L’attuale situazione internazionale appare sempre più caratterizzata da una grande e indiscussa instabilità politica con evidenti conseguenze di natura economica e dal forte impatto sociale sull’intera Europa. Gli eventi bellici in ampie aree del Vicino Oriente e in numerosi Paesi dell’intero Continente africano – anche se non bisogna dimenticare la difficilissima situazione dell’Ucraina, che però si caratterizza per problemi in parte diversi – oltre a causare migliaia di vittime innocenti (ricordo solo, perché recentissima, la tragica e luttuosa strage di Aleppo), sono fortemente destabilizzanti, non solo all’interno dei rispettivi Stati, ma anche in ragione del fatto che generano, com’è ovvio, la drammatica fuga – e questa migrazione epocale è sotto gli occhi di tutti – di numerosissimi cittadini verso Paesi che vengono percepiti non solo come luoghi pacifici, ma nei quali poter iniziare una nuova vita.
Eventi bellici, talvolta caratterizzati da intolleranza religiosa, magari strumentalmente utilizzata, perché spesso sono il frutto di lotte di potere per il controllo di territori e delle risorse naturali che essi sono in grado di fornire. Si generano così ampi ed incontrollati (o meglio spesso controllati da trafficanti di esseri umani) fenomeni migratori che, modificando di fatto la composizione sociale del Vecchio Continente, stanno generando problemi cui la politica europea non riesce a dare risposte sufficienti caratterizzata com’è dagli interessi dei singoli Stati. L’argomento è così ampio che risulta impensabile poterlo trattare in tutte le sue innumerevoli sfaccettature in un testo necessariamente breve. Voglio limitarmi unicamente a ricordare come, in Occidente – un territorio che pure ha conosciuto le guerre di religione e l’intolleranza religiosa fra gruppi confessionali diversi ma tutti identificabili come cristiani – una tradizione giuridica solidissima ha ritenuto, proprio nell’epoca in cui più forti si manifestavano i dissensi e le forme di intolleranza di natura religiosa, che la religione non potesse essere mai ritenuta una legittima causa di guerra.
La guerra sarebbe stata da considerare giusta (sulla scorta del pensiero agostiniano e tomista) qualora avesse avuto almeno uno dei seguenti quattro presupposti: l’autorità competente, la retta intenzione, la giusta causa, la proporzionalità.

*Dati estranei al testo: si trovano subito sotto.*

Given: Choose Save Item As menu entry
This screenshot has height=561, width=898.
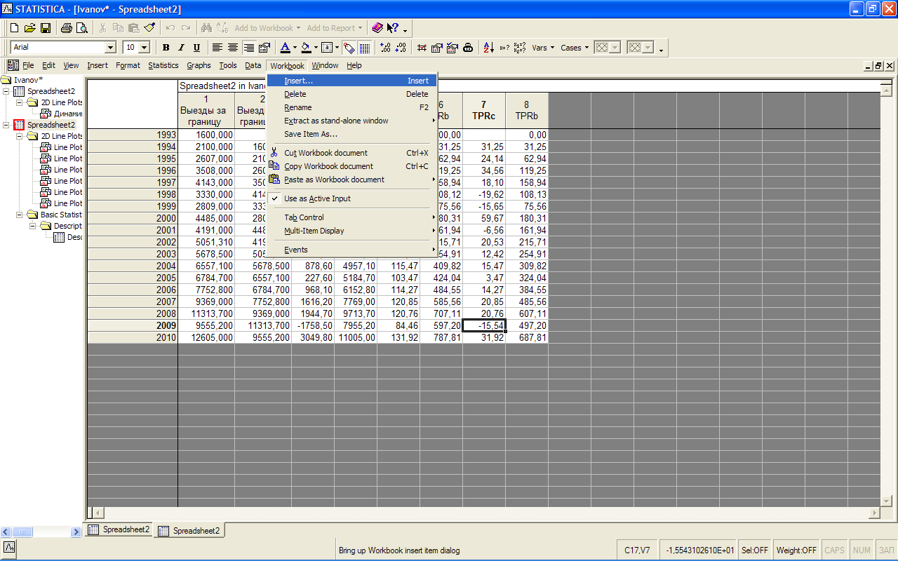Looking at the screenshot, I should click(311, 134).
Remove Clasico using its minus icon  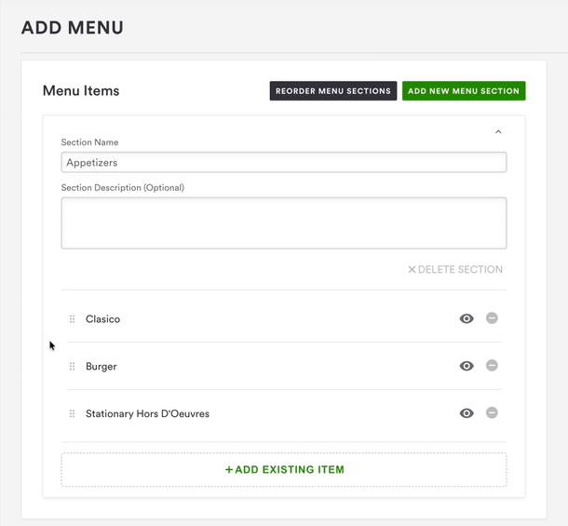click(492, 318)
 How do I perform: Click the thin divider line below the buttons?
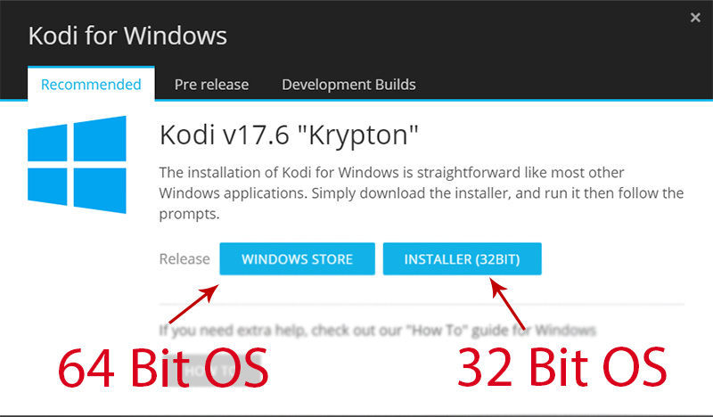pyautogui.click(x=422, y=304)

Come appare evidente la diversità di religione non vi risulta contemplata. Sarà Francisco de Vitoria (1483-1546), domenicano spagnolo, considerato uno dei padri fondatori del diritto internazionale moderno che, nella Relectio de iure belli, riprendendo il pensiero di Tommaso d’Aquino, lo affermerà con molta chiarezza. Ma anche nel mondo protestante, per il tramite del giurista italiano Alberico Gentili (1552-1608), esule in Inghilterra per motivi religiosi, si leverà alta una voce fermamente contraria all’intolleranza religiosa: le cause di religione non possono essere poste a fondamento di dissensi tali da indurre alla guerra, tant’è che l’uomo che entra in relazione con soggetti di religione diversa, non può lamentare la violazione di un suo qualsivoglia diritto, per il solo fatto che altri professino una fede diversa dalla sua. La materia religiosa, infatti, riguarda i rapporti fra l’uomo o la comunità degli uomini e Dio; non i rapporti fra gli uomini, che riguardano il diritto umano. Siamo agli inizi della secolarizzazione del diritto. Princìpi che non produrranno frutti nell’immediato (sono noti gli scontri e le guerre per cause di religione in Età moderna nell’intero Continente europeo), ma che saranno colti Oltreoceano, quando, nella Colonia americana del Rhode Island, verrà proclamata la libertà religiosa universale.
Sono queste alcune delle irrinunciabili basi della nostra civiltà giuridica da cui prender le mosse per tentare di costruire un futuro possibile. Un futuro che non sia fatto di muri e barriere, ma di ponti.